** Start of Records for this exercise **

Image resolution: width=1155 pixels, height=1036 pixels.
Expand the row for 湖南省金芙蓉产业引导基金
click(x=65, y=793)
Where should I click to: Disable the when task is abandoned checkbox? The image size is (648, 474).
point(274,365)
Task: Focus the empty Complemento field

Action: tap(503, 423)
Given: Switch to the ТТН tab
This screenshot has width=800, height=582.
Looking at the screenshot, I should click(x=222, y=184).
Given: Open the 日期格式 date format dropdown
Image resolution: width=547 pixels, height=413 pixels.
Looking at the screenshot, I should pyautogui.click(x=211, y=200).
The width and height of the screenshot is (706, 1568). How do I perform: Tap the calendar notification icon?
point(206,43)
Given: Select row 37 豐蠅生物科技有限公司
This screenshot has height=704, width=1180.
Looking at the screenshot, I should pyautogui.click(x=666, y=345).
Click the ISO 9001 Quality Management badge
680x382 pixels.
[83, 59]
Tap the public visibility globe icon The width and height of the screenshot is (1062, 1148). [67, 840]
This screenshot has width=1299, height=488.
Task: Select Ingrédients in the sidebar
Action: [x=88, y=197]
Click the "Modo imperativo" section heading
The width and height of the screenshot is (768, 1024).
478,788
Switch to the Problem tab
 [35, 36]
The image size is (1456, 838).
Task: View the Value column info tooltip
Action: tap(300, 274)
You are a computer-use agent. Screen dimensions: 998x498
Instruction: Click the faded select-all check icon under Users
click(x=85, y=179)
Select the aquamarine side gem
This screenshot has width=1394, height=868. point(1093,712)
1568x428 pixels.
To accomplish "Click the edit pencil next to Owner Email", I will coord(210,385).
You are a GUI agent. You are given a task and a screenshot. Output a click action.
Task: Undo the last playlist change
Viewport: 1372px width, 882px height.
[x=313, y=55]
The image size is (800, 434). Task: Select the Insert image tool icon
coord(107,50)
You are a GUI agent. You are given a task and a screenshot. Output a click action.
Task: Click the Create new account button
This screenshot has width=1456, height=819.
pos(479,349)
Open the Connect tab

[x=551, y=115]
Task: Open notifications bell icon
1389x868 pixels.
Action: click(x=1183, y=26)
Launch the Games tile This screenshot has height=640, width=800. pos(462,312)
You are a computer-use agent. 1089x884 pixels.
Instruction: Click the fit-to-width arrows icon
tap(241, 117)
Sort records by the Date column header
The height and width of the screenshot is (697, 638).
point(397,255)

** End of Records for this exercise **

Given request:
Take the stretch from the line containing "The image size is (800, 434)." through the end of the items and switch "Games" to "Videos" in it, leaving everything else unchanged. Give back only that stretch.

Solution below:
The image size is (800, 434). Task: Select the Insert image tool icon
coord(107,50)
You are a GUI agent. You are given a task and a screenshot. Output a click action.
Task: Click the Create new account button
This screenshot has width=1456, height=819.
pos(479,349)
Open the Connect tab

[x=551, y=115]
Task: Open notifications bell icon
1389x868 pixels.
Action: click(x=1183, y=26)
Launch the Videos tile This screenshot has height=640, width=800. pos(462,312)
You are a computer-use agent. 1089x884 pixels.
Instruction: Click the fit-to-width arrows icon
tap(241, 117)
Sort records by the Date column header
The height and width of the screenshot is (697, 638).
point(397,255)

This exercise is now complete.